The most common forms of regularization are readily available when using LibTorch and are standard practice in deep learning.

  1. Weight Decay (L2 Regularization): This is the most common technique. It is not a separate module but rather an option built directly into optimizers. You can enable it by setting the weight_decay parameter in the optimizer's options.

    // Enable weight decay in the Adam optimizer
    torch::optim::Adam optimizer(
        model.parameters(),
        torch::optim::AdamOptions(1e-3).weight_decay(1e-4) // L2 penalty
    );
  2. Dropout: This technique randomly zeroes out activations during training. It is a powerful regularizer implemented as a set of modules. See the dedicated Dropouts page for a comprehensive list of variants.


xTorch Extended Regularization Techniques

Beyond weight decay and dropout, there is a wide range of explicit regularization methods that can be applied to activations, weights, or the loss function itself. xTorch provides a rich collection of these techniques, allowing for advanced experimentation.

Usage

Most xTorch regularization techniques are implemented as torch::nn::Modules and are located in the xt::regulariztions namespace. They can be applied in your model's forward pass or used to wrap your loss function.

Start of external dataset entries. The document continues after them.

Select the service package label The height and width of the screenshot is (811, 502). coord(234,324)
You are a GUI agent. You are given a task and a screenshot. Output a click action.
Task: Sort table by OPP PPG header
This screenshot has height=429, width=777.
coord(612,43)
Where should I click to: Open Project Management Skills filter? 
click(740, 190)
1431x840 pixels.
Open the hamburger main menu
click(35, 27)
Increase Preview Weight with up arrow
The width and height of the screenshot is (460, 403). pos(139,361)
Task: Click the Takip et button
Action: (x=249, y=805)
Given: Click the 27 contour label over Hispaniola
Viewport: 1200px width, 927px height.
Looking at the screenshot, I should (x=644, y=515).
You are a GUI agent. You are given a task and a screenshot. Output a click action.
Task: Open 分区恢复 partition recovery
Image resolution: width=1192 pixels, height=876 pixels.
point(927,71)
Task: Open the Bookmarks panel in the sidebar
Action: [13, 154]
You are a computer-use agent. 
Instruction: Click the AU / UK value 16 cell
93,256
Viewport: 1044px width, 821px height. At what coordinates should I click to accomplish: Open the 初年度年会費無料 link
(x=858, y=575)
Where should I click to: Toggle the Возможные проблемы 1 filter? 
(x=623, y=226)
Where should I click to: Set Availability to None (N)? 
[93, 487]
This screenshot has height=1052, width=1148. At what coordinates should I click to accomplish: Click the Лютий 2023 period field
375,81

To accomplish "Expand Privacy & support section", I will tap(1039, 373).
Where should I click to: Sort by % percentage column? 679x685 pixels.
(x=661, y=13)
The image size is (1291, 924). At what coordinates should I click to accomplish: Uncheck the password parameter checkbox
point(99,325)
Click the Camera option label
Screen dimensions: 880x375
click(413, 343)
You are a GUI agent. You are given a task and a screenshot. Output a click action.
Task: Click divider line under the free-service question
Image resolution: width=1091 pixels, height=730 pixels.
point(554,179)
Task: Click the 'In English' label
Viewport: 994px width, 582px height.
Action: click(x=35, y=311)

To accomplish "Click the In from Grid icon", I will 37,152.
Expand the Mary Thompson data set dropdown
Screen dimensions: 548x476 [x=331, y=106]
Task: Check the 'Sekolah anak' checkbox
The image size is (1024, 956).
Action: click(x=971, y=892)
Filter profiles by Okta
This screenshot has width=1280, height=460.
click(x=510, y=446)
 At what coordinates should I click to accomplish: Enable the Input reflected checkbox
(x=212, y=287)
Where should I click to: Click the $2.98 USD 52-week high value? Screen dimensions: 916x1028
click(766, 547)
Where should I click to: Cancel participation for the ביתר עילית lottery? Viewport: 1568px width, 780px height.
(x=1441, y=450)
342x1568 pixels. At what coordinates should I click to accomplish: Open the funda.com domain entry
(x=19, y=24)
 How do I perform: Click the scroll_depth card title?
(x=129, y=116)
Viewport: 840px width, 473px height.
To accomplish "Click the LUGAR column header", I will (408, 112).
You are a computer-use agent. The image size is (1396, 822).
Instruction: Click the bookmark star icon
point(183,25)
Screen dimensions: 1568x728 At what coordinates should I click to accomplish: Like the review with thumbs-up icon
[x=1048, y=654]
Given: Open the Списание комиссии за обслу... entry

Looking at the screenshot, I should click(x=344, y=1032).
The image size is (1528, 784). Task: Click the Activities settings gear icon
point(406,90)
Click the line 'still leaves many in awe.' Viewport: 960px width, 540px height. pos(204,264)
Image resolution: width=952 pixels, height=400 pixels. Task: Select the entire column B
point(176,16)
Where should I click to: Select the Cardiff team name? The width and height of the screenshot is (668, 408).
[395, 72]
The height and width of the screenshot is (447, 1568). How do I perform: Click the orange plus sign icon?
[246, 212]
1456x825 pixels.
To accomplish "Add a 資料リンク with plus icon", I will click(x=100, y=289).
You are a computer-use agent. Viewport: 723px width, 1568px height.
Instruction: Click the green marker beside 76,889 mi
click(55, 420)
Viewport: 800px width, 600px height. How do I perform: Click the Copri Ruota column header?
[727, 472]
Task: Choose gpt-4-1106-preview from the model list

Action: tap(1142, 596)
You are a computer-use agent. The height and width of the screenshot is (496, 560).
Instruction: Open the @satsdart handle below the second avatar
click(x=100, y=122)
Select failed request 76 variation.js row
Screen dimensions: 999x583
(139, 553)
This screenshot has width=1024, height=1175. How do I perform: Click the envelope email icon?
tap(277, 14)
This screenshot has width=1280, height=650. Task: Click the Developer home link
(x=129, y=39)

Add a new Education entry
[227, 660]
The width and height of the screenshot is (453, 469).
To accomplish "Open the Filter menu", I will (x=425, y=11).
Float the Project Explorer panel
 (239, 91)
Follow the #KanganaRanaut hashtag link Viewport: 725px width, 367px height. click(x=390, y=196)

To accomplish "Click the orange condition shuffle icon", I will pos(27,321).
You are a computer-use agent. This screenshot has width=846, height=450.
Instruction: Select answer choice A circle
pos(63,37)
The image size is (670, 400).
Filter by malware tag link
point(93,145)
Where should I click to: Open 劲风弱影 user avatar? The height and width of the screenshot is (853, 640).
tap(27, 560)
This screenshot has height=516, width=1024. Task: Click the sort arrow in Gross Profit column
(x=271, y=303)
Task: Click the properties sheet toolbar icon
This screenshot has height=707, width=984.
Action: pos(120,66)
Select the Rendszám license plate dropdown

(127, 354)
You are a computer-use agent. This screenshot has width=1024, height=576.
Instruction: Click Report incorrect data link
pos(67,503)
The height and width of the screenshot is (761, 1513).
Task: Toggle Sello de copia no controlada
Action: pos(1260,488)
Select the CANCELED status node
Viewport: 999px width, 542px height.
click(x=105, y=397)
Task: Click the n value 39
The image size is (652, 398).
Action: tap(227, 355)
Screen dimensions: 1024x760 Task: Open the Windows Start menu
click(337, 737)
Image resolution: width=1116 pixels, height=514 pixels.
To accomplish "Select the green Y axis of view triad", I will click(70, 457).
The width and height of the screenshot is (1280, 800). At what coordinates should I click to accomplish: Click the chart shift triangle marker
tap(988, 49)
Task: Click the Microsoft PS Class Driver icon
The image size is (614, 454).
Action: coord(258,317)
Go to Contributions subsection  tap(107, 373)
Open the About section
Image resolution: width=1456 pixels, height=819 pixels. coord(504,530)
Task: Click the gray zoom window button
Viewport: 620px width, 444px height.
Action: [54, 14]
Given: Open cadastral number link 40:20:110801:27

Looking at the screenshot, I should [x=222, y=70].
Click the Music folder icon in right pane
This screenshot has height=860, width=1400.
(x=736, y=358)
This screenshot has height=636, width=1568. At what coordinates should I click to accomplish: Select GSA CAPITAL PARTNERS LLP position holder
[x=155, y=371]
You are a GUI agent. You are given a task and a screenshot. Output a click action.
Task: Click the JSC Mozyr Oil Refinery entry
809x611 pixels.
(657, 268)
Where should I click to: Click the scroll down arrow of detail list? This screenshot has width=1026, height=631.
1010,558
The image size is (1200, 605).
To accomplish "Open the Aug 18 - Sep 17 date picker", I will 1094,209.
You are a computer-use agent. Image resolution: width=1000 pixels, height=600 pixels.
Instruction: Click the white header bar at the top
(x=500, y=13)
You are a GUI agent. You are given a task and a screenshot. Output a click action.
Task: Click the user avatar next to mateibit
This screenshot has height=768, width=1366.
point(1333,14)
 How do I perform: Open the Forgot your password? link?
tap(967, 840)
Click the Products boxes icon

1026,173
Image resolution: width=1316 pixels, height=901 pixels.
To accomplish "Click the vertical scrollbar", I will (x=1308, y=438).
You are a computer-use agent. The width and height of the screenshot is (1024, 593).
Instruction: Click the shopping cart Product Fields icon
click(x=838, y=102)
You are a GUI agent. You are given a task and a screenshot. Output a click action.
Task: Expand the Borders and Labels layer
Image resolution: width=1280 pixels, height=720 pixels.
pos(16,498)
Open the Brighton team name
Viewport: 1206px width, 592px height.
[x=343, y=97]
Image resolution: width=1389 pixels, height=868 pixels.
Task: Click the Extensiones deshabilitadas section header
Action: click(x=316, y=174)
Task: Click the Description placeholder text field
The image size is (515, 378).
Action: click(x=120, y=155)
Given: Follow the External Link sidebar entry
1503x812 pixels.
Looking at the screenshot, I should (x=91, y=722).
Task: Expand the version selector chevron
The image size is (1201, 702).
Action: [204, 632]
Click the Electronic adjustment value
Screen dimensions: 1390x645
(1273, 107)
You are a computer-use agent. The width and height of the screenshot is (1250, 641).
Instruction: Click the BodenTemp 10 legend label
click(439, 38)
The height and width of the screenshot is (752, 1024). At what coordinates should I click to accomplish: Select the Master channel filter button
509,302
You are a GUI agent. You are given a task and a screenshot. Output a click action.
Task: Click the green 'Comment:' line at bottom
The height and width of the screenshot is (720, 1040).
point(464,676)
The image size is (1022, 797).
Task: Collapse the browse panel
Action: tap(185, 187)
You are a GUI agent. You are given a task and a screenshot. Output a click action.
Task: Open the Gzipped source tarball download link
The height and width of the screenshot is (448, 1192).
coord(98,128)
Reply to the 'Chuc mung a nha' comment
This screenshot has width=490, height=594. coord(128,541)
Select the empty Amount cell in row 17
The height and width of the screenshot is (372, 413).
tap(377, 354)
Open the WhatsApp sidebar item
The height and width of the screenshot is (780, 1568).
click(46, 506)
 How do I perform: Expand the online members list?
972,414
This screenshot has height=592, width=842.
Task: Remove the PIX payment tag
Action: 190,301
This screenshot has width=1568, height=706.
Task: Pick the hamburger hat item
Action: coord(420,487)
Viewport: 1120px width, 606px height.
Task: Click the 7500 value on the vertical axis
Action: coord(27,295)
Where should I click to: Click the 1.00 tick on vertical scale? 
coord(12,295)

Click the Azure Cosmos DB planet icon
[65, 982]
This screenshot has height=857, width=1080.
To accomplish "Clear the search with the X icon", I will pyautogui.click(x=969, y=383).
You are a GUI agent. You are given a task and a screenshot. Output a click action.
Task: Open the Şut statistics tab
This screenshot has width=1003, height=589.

A common example is LabelSmoothing, which helps prevent the model from becoming overconfident in its predictions.

#include <xtorch/xtorch.hh>
 
int main() {
    // Assume we have model outputs and targets
    auto logits = torch::randn({16, 10}); // Raw outputs (logits)
    auto targets = torch::randint(0, 10, {16});
 
    // 1. Define a standard loss function
    torch::nn::CrossEntropyLoss cross_entropy_loss;
 
    // 2. Instantiate the LabelSmoothing regularizer
    // Epsilon is the smoothing factor.
    xt::regulariztions::LabelSmoothing label_smoother(
        xt::regulariztions::LabelSmoothingOptions(0.1) // 10% smoothing
    );
 
    // 3. Apply label smoothing to the loss calculation
    // This typically involves combining the smoother's output with the standard loss.
    // The exact usage may vary, so always check the header.
    // For LabelSmoothing, it acts as a loss itself.
    torch::Tensor smoothed_loss = label_smoother(logits, targets);
 
    std::cout << "Standard Cross Entropy Loss: "
              << cross_entropy_loss(logits, targets).item<float>() << std::endl;
    std::cout << "Loss with Label Smoothing: "
              << smoothed_loss.item<float>() << std::endl;
 
    // 4. In a Trainer, you would set this as your loss function
    xt::Trainer trainer;
    trainer.set_loss_fn(label_smoother);
    // trainer.fit(...);
}

Available Regularization Techniques

Below is the list of regularization modules available in the xt::regulariztions module.

ActivationRegularization ALS AuxiliaryBatchNormalization BatchNuclearNormMaximization
DiscriminativeRegularization EntropyRegularization EuclideanNormRegularization Fierce
GANFeatureMatching GMVAE LabelSmoothing LayerScale
LCC LVR ManifoldMixup OffDiagonalOrthogonalRegularization
OrthogonalRegularization PathLengthRegularization PGM R1Regularization
Rome SCN ShakeShakeRegularization SRN
StochasticDepth STTP SVDParameterization TargetPolicySmoothing
TemporalActivationRegularization WeightsReset

!!! info "Implementation Details" The implementation of regularization techniques can vary greatly. Some act like loss functions, others are modules to be applied in the forward pass, and some might be implemented as training callbacks. Always refer to the specific header file in <xtorch/regulariztions/> for detailed usage instructions and available options.